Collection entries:
---------------

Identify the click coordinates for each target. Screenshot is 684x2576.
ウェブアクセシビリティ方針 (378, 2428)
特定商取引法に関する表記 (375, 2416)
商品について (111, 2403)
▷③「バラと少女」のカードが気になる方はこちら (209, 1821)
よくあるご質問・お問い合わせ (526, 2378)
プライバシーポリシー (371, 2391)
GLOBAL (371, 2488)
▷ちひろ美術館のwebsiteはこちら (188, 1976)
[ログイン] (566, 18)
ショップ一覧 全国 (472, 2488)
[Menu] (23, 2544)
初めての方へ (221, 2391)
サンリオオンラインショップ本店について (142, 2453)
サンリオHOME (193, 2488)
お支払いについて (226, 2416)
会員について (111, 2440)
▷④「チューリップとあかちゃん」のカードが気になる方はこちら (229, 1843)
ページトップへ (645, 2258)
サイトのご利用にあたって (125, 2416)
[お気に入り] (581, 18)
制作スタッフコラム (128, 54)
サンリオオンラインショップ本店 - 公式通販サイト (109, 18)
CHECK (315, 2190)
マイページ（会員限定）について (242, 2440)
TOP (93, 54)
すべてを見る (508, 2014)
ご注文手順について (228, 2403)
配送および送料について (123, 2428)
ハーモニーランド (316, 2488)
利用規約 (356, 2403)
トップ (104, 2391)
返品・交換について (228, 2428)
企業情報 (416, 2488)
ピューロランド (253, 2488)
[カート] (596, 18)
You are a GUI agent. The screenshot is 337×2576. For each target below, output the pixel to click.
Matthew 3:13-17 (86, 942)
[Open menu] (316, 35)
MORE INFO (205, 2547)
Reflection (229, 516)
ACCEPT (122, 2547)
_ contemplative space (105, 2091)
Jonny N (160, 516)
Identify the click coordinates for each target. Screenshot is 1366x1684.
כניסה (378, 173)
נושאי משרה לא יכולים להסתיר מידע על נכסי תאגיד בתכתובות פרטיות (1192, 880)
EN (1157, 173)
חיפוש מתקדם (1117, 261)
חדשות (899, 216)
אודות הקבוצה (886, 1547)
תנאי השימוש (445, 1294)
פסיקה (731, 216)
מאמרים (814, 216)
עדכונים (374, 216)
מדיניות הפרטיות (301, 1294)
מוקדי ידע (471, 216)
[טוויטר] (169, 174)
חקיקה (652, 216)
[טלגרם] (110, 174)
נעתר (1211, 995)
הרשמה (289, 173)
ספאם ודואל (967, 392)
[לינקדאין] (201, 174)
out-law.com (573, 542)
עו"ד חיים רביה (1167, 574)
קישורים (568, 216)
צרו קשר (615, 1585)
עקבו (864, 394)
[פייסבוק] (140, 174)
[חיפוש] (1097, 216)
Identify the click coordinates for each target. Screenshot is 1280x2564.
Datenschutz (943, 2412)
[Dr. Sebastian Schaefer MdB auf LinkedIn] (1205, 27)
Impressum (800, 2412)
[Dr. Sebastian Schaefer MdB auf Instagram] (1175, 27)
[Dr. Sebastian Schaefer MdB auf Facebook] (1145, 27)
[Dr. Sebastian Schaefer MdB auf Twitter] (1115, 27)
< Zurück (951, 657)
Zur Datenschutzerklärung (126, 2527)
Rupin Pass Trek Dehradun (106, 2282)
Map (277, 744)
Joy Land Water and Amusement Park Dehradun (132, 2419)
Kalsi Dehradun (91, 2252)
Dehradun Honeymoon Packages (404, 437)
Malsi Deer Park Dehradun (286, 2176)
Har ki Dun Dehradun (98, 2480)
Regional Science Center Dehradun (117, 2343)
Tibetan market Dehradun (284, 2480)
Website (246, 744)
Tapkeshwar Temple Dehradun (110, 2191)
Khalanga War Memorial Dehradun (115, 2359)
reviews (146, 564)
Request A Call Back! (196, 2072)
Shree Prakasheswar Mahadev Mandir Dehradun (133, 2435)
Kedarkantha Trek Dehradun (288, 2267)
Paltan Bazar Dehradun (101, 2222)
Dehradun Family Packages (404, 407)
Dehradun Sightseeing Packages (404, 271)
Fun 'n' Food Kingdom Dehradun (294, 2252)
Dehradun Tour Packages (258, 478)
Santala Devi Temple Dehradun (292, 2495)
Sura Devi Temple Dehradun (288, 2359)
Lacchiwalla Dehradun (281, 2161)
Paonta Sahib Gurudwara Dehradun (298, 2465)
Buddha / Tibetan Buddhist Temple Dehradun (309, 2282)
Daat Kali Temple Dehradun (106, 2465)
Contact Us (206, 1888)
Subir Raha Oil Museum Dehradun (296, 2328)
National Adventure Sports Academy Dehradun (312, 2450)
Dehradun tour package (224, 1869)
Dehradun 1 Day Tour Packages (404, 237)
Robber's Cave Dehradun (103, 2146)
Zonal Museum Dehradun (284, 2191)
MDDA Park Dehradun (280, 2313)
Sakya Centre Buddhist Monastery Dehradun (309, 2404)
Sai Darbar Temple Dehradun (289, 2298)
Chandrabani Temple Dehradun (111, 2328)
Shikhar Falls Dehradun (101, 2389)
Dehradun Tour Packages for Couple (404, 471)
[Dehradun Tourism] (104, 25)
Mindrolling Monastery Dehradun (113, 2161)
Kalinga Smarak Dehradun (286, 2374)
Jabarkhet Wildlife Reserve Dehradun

---------------

What is needed is every line from the start of the entries through the line containing "サンリオオンラインショップ本店 - 公式通販サイト (109, 18)", returned word for word and nothing else.

Identify the click coordinates for each target. Screenshot is 684x2576.
ウェブアクセシビリティ方針 (378, 2428)
特定商取引法に関する表記 (375, 2416)
商品について (111, 2403)
▷③「バラと少女」のカードが気になる方はこちら (209, 1821)
よくあるご質問・お問い合わせ (526, 2378)
プライバシーポリシー (371, 2391)
GLOBAL (371, 2488)
▷ちひろ美術館のwebsiteはこちら (188, 1976)
[ログイン] (566, 18)
ショップ一覧 全国 (472, 2488)
[Menu] (23, 2544)
初めての方へ (221, 2391)
サンリオオンラインショップ本店について (142, 2453)
サンリオHOME (193, 2488)
お支払いについて (226, 2416)
会員について (111, 2440)
▷④「チューリップとあかちゃん」のカードが気になる方はこちら (229, 1843)
ページトップへ (645, 2258)
サイトのご利用にあたって (125, 2416)
[お気に入り] (581, 18)
制作スタッフコラム (128, 54)
サンリオオンラインショップ本店 - 公式通販サイト (109, 18)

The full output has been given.